Grabov Rat : my first vegetables

Grabov Rat : my first vegetables

Photo of Aug. 7, 2007

It took a long time before I understood the satisfaction of giving away vegetables, but the pleasure of harvesting them I acquired immediately. A good visit to Grandma and Grandpa's was one on a day he hadn't already harvested. On these occasions I could barely wait for Grandpa to hand me a basket and dispatch me to the garden to start the picking. Alone was best - when Grandpa came along, he would invariably browbeat me about some fault in my technique, so i made sure to get out there before he finished small-talking with Mom. Ripe vegetables were magic to me. Unharvested, the garden bristled with possibility. I would quicken at the sight of a ripe tomato, sounding its redness from deep amidst the undifferentiated green.

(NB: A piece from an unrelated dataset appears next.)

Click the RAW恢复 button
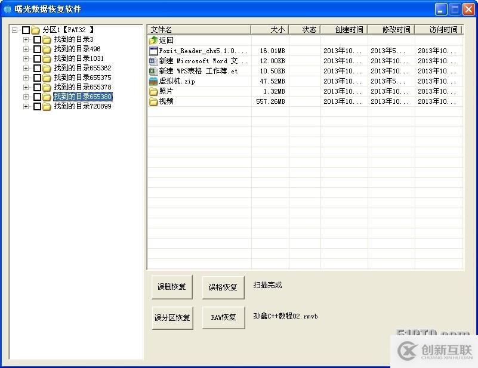This screenshot has width=478, height=368. [223, 317]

To lift a bean plant's hood of heart-shaped leaves and discover a clutch of long slender pods hanging underneath could make me catch my breath. Cradling the globe of a cantaloupe warmed in the sun, or pulling orange spears straight from his sandy soil - these were the keenest of pleasures, and even today in the garden they're accessible to me, dulled only slightly by familiarity.

At the time this pleasure had nothing to do with eating. I didn't like vegetables any better than most kids do (tomatoes I considered disgusting, acceptable only in the form of ketchup), yet there it was: the vegetable sublime. [...] The vegetable garden in summer made an enchanted landscape, mined with hidden surprises, dabs of unexpected color and unlikely forms that my grandfather had taught me to regard as treasures.

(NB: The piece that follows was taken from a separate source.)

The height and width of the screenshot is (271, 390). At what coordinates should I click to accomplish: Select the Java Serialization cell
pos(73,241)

Michael Pollan: Second nature, A gardener's education, Grove Press, New York, 1991.

The satisfaction and pleasure of giving away vegetables I acquired immediately. Namely, when I announced that I would start a vegetable garden in the beginning of July this year ( I couldn’t earlier as I was few thousand miles apart), the natives here laughed at me. In this climate, they said, something like this is out of the question after April or early May. As an experiment (still paying due respect to the natives), I put a 75% shade cloth over one of my framed beds, aimed for a vegetable garden, and I sowed five varieties of leaf-salad, plus Swiss chard, parsley, cilantro and basil. Five weeks later I distributed packages of my salads and herbs to my critics. To their wives, actually, which is more effective.

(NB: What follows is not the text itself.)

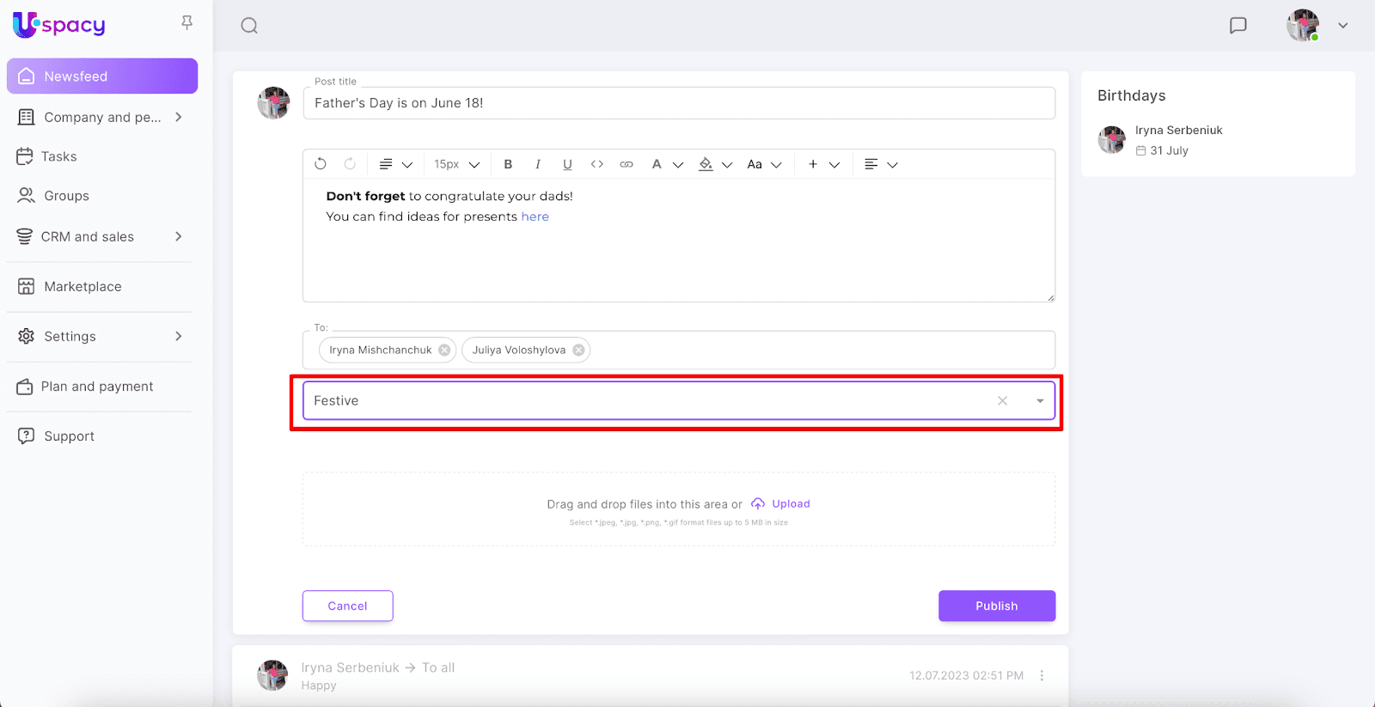Click the Post title input field
1375x707 pixels.
(x=679, y=103)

Interestingly enough, vegetable gardening is not a venerable topic of The Mediterranean Gardening Society. When I typed "vegetables" in the search box of the society’s website, I got 21 hits covering 49 issues of the society’s journal, The Mediterranean Garden. However, 11 of those referred to "vegetation", not "vegetables". And when vegetables are mentioned, it is quite clinically, like "not a ‘second-best’ to a flower garden, but rather an age-old intrinsic physical and cultural part of Mediterranean life" [No.46, Oct. 2006].